February 2012 Issue
Editor's Note: Last But Not Least
Perhaps magazine editors shouldn’t admit to having favorites, but I can’t help myself:
Ohio Magazine’s My Ohio essay is the feature I most eagerly anticipate as copy starts arriving for each issue.
When I get an email notification that the latest My Ohio is in my inbox, I can’t resist opening it immediately. Often, what I read makes my day. These essays, which appear on the last page of the magazine, are written by some of Ohio’s most talented freelance writers.
In December, as the prospect of another long winter loomed, John Gladden’s February essay arrived in my email. A former newspaper columnist, Gladden has a droll sense of humor and singular point of view that is clearly on display in “The Best Month” (see page 72).

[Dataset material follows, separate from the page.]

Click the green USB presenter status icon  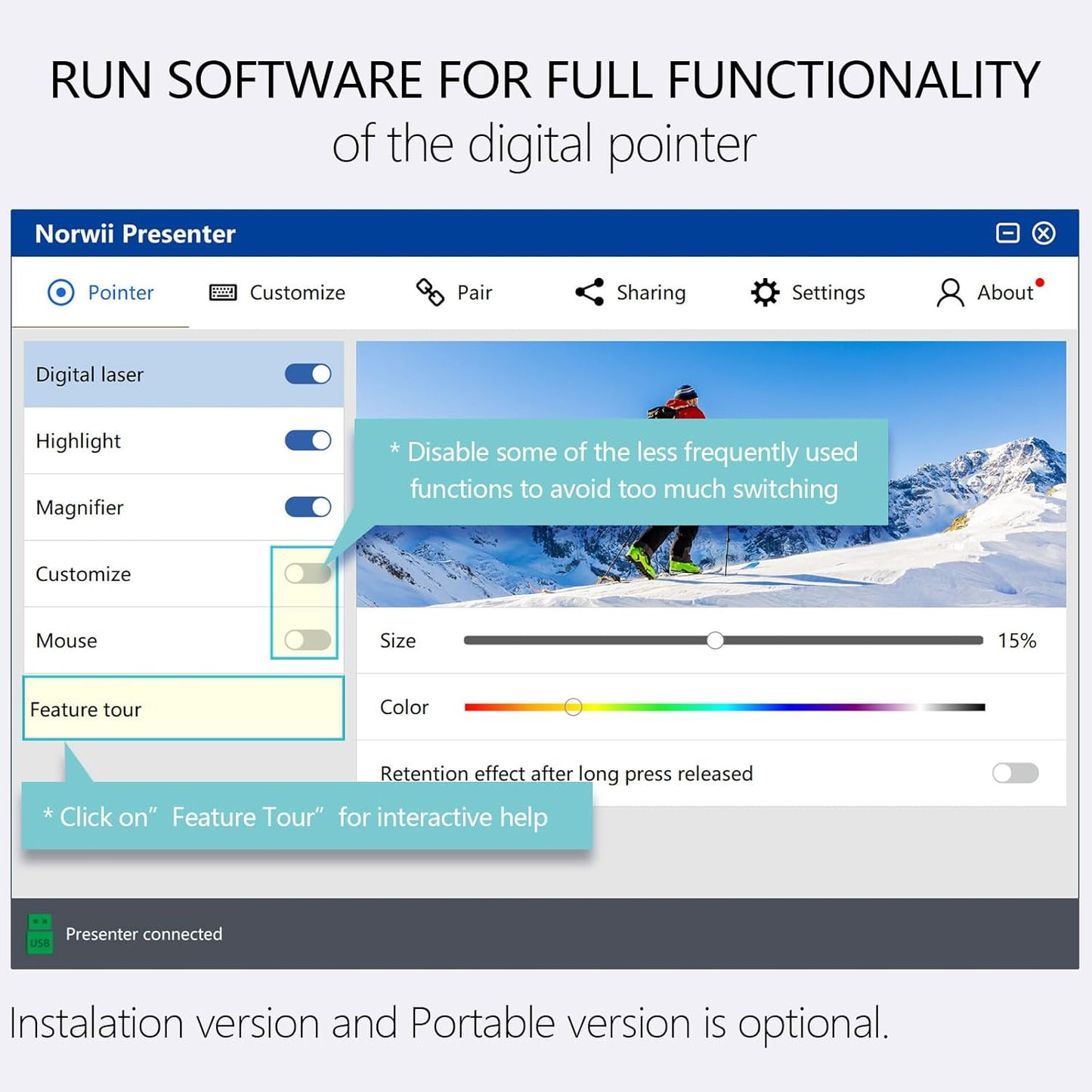point(40,933)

“February,” he observes, “has an undeserved reputation for dreariness. In fact, it’s the month that has everything going for it.” Whereas in July “there is unrelenting pressure to aim high, to do big things … re-shingle the porch roof … pull weeds in the garden … mow the lawn,” in February one feels a sense of accomplishment just getting up when it’s “dark as truck stop coffee” and making it through the day.
Gladden’s work is not all humor, however. In the November 2011 issue, his My Ohio essay described a group of veterans — some in their 80s — who provide military honors for their fellow comrades in arms who are laid to rest at the Ohio Western Reserve National Cemetery. The services take place every day — whether it’s “blazing hot or … snowing sideways” — at the Medina County cemetery.
One of the things I appreciate most about My Ohio essays is their variety. Jill Sell, an
Ohio Magazine contributing editor, wrote a delightful piece in 2010 on the pleasures and pitfalls of judging identical siblings at the Twins Days Festival in Twinsburg (“Seeing Double” can be found on our website, ohiomagazine.com). Then, in December 2011, she wrote about a holiday star that sat atop a silo when she was a child in Glenwillow, once a company town of explosives manufacturer Austin Powder Co. After the essay appeared, several readers contacted us to share their recollections of the star, and of the two explosions in 1968 that resulted in six fatalities.
We hope you read
Ohio Magazine cover to cover, and occasionally
back cover to cover. What you see on the last page of the magazine may make your day, too.